## Task objective
Could you copy out every one of the rows below, word for word?

— START Materials provided —

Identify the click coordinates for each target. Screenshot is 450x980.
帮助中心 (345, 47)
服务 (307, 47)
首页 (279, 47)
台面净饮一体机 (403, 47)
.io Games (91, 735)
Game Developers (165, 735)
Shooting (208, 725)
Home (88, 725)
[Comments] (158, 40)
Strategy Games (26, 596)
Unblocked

— END Materials provided —

## Response
Identify the click coordinates for each target. Screenshot is 450x980.
帮助中心 (345, 47)
服务 (307, 47)
首页 (279, 47)
台面净饮一体机 (403, 47)
.io Games (91, 735)
Game Developers (165, 735)
Shooting (208, 725)
Home (88, 725)
[Comments] (158, 40)
Strategy Games (26, 596)
Unblocked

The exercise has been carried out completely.